TASK OBJECTIVE: Could you repeat, word for word, every line from the one containing "Given: Click the Jose Rezende tag name" through the final line of the records below, and nothing else?

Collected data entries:
*** Begin section ***

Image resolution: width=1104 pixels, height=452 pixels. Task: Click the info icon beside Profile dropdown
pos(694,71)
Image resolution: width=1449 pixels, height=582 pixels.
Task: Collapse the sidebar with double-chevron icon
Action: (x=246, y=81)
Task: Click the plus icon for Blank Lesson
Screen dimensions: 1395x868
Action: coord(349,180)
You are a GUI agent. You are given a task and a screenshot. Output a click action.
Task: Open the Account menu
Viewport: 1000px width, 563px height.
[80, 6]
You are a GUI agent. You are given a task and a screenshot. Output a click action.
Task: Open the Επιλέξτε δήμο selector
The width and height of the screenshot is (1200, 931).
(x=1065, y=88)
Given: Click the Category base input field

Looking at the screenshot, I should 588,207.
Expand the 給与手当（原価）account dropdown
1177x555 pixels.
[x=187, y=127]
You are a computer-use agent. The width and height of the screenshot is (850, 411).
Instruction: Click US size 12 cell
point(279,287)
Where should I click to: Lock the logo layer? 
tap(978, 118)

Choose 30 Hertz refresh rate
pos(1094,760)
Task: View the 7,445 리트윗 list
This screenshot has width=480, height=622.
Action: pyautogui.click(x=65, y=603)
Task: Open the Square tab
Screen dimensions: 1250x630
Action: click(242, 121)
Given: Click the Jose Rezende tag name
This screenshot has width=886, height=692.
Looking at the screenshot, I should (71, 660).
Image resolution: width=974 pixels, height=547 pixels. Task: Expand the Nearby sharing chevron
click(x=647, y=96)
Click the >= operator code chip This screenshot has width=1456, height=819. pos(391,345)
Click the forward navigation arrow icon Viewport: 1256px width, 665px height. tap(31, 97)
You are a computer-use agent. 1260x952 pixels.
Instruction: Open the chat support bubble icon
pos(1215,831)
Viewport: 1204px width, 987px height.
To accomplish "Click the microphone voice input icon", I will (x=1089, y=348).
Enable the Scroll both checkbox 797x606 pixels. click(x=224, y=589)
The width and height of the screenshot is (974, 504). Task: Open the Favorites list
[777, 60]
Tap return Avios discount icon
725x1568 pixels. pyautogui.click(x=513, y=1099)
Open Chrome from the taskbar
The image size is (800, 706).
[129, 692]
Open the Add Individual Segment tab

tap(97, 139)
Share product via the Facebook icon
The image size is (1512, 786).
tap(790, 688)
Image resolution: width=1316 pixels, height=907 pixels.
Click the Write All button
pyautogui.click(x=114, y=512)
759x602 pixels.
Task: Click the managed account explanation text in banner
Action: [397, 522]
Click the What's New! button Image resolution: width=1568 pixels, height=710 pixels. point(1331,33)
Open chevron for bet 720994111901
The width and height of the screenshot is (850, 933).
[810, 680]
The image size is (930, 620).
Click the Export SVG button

*** End section ***

REPLY TO THE TASK:
Given: Click the Jose Rezende tag name
This screenshot has width=886, height=692.
Looking at the screenshot, I should (71, 660).
Image resolution: width=974 pixels, height=547 pixels. Task: Expand the Nearby sharing chevron
click(x=647, y=96)
Click the >= operator code chip This screenshot has width=1456, height=819. pos(391,345)
Click the forward navigation arrow icon Viewport: 1256px width, 665px height. tap(31, 97)
You are a computer-use agent. 1260x952 pixels.
Instruction: Open the chat support bubble icon
pos(1215,831)
Viewport: 1204px width, 987px height.
To accomplish "Click the microphone voice input icon", I will (x=1089, y=348).
Enable the Scroll both checkbox 797x606 pixels. click(x=224, y=589)
The width and height of the screenshot is (974, 504). Task: Open the Favorites list
[777, 60]
Tap return Avios discount icon
725x1568 pixels. pyautogui.click(x=513, y=1099)
Open Chrome from the taskbar
The image size is (800, 706).
[129, 692]
Open the Add Individual Segment tab

tap(97, 139)
Share product via the Facebook icon
The image size is (1512, 786).
tap(790, 688)
Image resolution: width=1316 pixels, height=907 pixels.
Click the Write All button
pyautogui.click(x=114, y=512)
759x602 pixels.
Task: Click the managed account explanation text in banner
Action: [397, 522]
Click the What's New! button Image resolution: width=1568 pixels, height=710 pixels. point(1331,33)
Open chevron for bet 720994111901
The width and height of the screenshot is (850, 933).
[810, 680]
The image size is (930, 620).
Click the Export SVG button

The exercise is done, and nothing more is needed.